## STATED GOAL
Present the data from the line with "Image resolution: width=767 pixels, height=575 pixels. Task: Tap" through the end as a Markdown table with the columns No. and Entry, numbering each row, skipping blank lines, and leaving out the pictures.

## EXTRACTED RECORDS
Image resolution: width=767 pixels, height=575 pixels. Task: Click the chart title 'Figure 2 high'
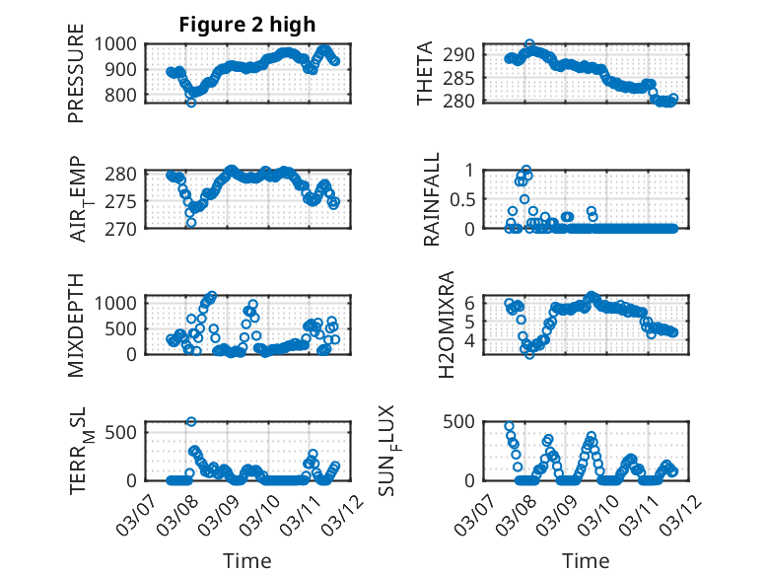[246, 25]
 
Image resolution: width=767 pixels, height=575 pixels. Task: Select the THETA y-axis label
[425, 74]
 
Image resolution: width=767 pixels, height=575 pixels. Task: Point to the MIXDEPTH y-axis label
[76, 325]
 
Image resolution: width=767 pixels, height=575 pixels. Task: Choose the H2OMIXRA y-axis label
[446, 323]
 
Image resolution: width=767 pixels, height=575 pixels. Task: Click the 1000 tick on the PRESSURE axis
[116, 44]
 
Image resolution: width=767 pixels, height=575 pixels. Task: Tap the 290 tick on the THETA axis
[462, 54]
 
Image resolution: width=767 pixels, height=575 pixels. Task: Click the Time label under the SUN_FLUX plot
[586, 561]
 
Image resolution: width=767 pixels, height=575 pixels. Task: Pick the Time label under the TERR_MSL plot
[246, 561]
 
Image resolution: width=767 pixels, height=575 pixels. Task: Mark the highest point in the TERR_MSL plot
[190, 421]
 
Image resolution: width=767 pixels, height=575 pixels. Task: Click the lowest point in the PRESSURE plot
[191, 102]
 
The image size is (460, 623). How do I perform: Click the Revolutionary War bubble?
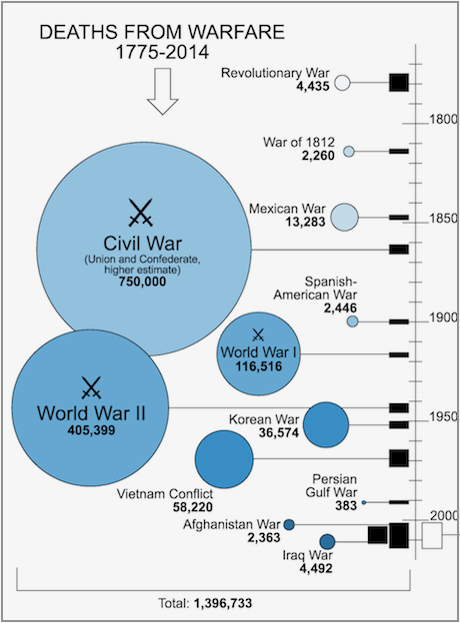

## CORRECT RESPONSE
| No. | Entry |
|---|---|
| 1 | Image resolution: width=767 pixels, height=575 pixels. Task: Tap the 290 tick on the THETA axis |
| 2 | [462, 54] |
| 3 | Image resolution: width=767 pixels, height=575 pixels. Task: Click the Time label under the SUN_FLUX plot |
| 4 | [586, 561] |
| 5 | Image resolution: width=767 pixels, height=575 pixels. Task: Pick the Time label under the TERR_MSL plot |
| 6 | [246, 561] |
| 7 | Image resolution: width=767 pixels, height=575 pixels. Task: Mark the highest point in the TERR_MSL plot |
| 8 | [190, 421] |
| 9 | Image resolution: width=767 pixels, height=575 pixels. Task: Click the lowest point in the PRESSURE plot |
| 10 | [191, 102] |
| 11 | The image size is (460, 623). How do I perform: Click the Revolutionary War bubble? |